The issue most people have with running is a simple one: it can get boring pretty quick. With nothing to concentrate on for what can turn out to be a lengthy period of time, many will turn to physical activities that are more engaging. Training your dog to run with you is one way of making runs more bearable: seeing your canine friend struggle by your side while still enjoying the race is sure to provide more amusement than checking your phone mid-race. Unfortunately, dogs can be lazy, disobedient or simply too energetic to control. Therefore, training one to run with you takes a lot more effort than putting it on a leash and hoping for the best.
Why dogs can make great running companions
Like with humans, running is in every dog’s nature – most dogs will love running alongside their owners if the latter are patient enough to train them for it.
Furthermore, many modern-day dogs face risks due to reduced activity (with obesity being a prominent one) – running with your dog is a great way to keep it in shape and ward off illnesses.
But how do you do it? Well, a reward system should work well enough – bring your dog’s favorite snacks to the track and reward it when appropriate. The goal is to have your dog trail you constantly – while letting your dog run past you can be fun, it will ultimately rob the animal of its focus and cause it to run off on its own all the time. But, be aware that your dog may need to stop at certain points during the run to relive himself on the nearest tall tree.

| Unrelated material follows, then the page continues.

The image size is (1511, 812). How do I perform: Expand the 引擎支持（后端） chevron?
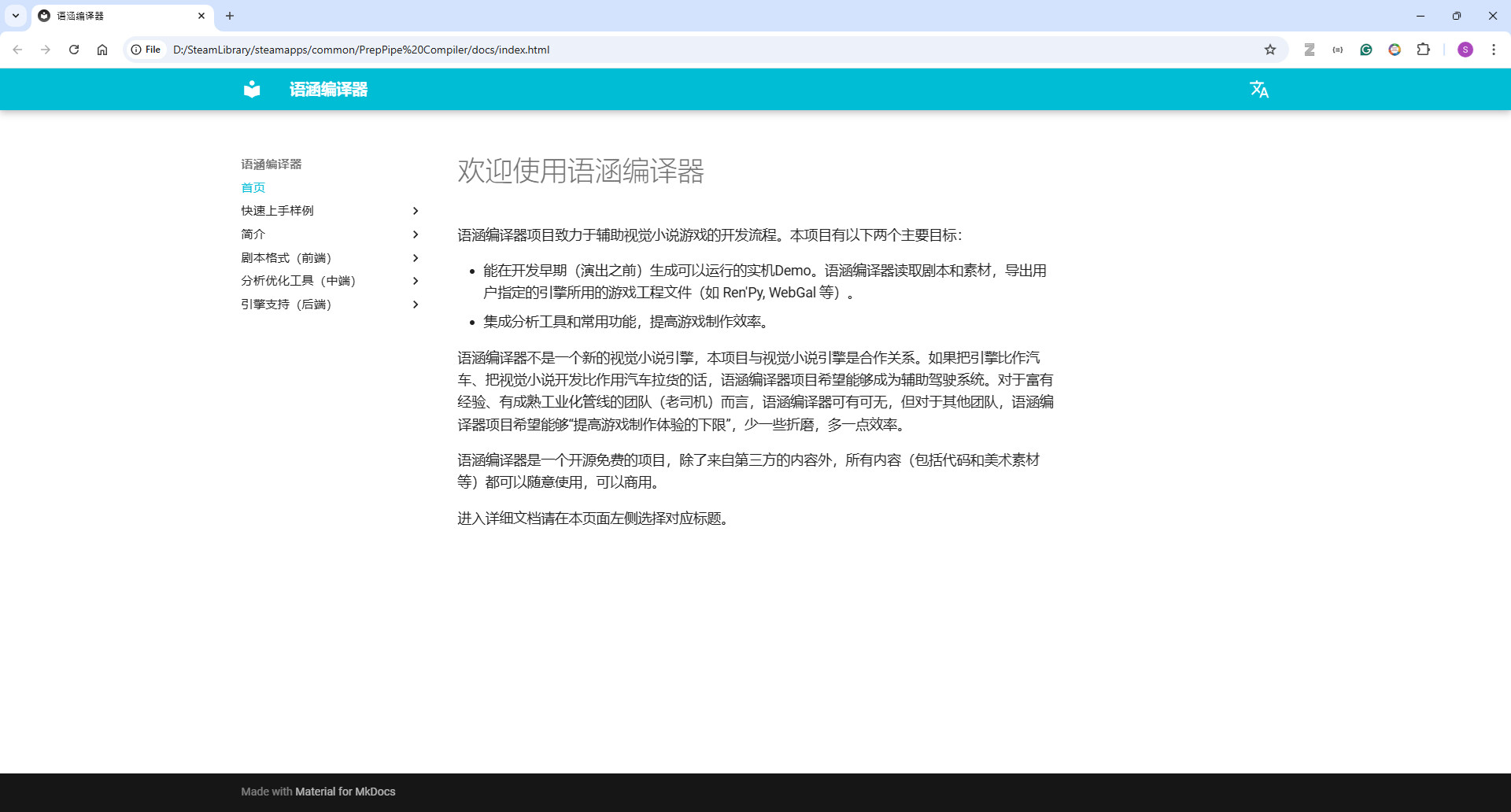(x=416, y=304)
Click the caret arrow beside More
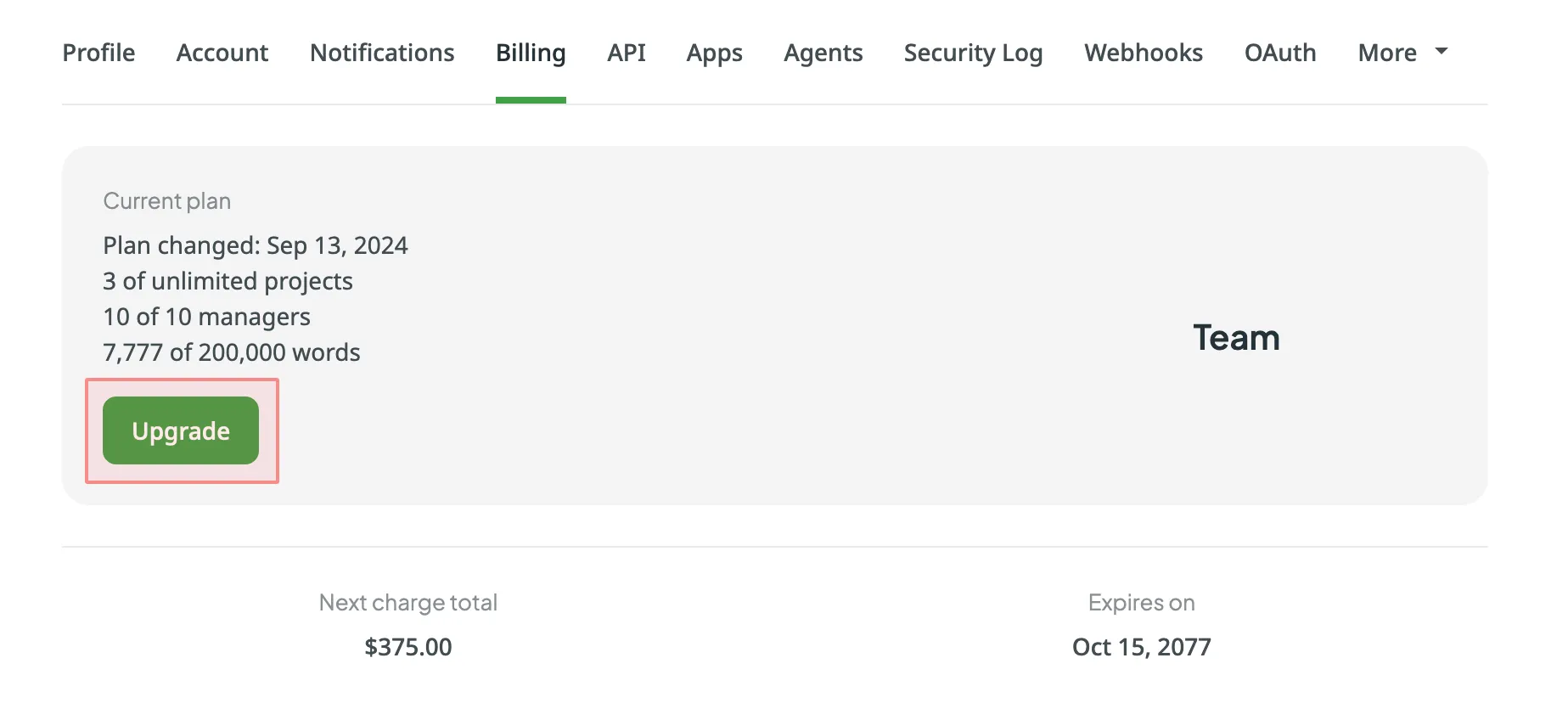The height and width of the screenshot is (703, 1568). pos(1442,51)
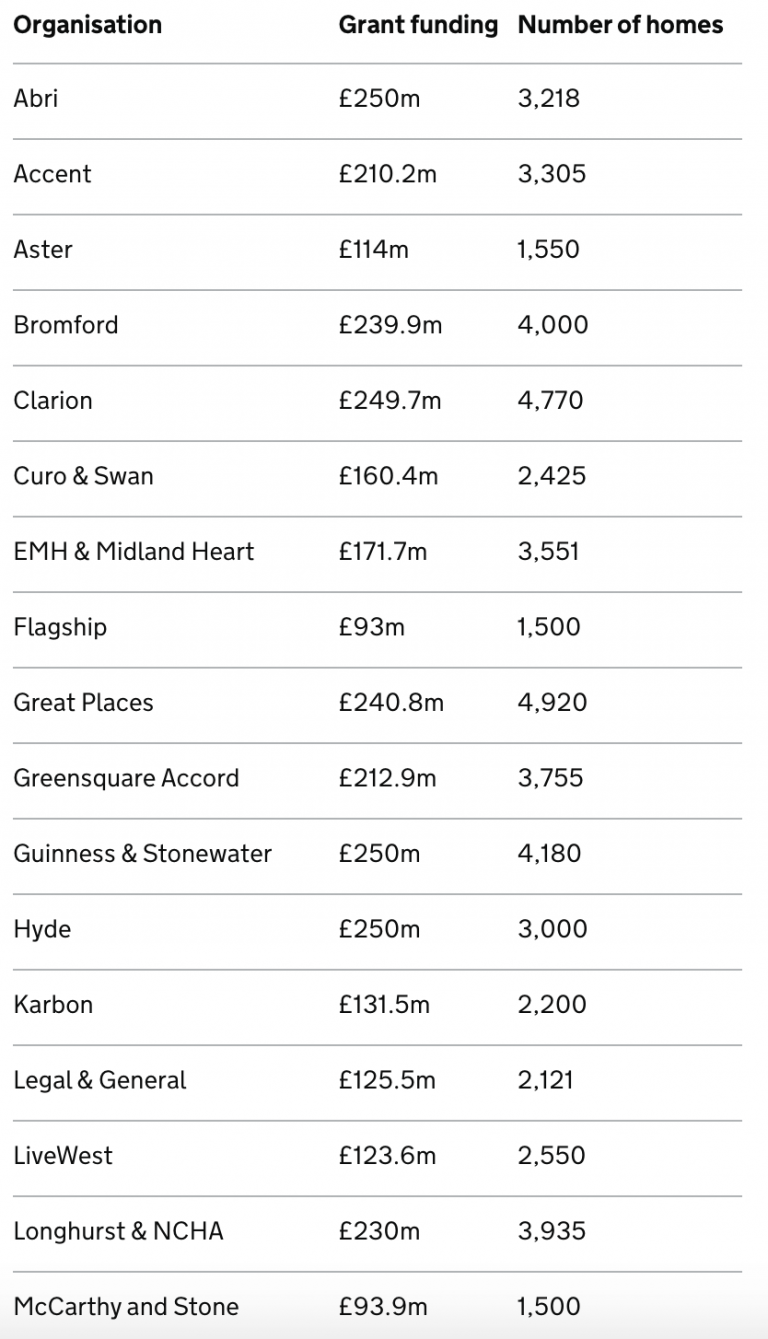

Other than verbal commands, positioning and repositioning your dog in the correct position also helps explain what it should do. Eventually, your instructions will be minimal and the dog will follow you on its own – indeed, running with your dog with no leash and without the dog ever straying off course should be your ultimate goal.
What to keep in mind when training
Before even starting to train your dog for running, the first thing you should keep in mind is its body type and overall conditioning. Some dogs are able to run much faster and for much greater distances than others – if your dog is a bit slower, trying to force it to run too fast or too long will end up creating a bad experience for the both of you.
Aside from the dog’s breed, you should also take note of the individual state of its body: this includes weight, conditioning, muscular development and any history of illnesses that the dog could have. The last part is especially important: there are multiple illnesses that can render a dog unfit for running.
Lastly, don’t forget that different dogs have different personalities. While some dogs might love the idea of running with their owners and will gladly follow every instruction, others will have a harder time adjusting to the commands and might require extra work. If your dog falls in the latter category, you must take its personality into account when doing the training – beating or scaring your dog into obedience will lessen your results and ultimately take the fun out of the activity.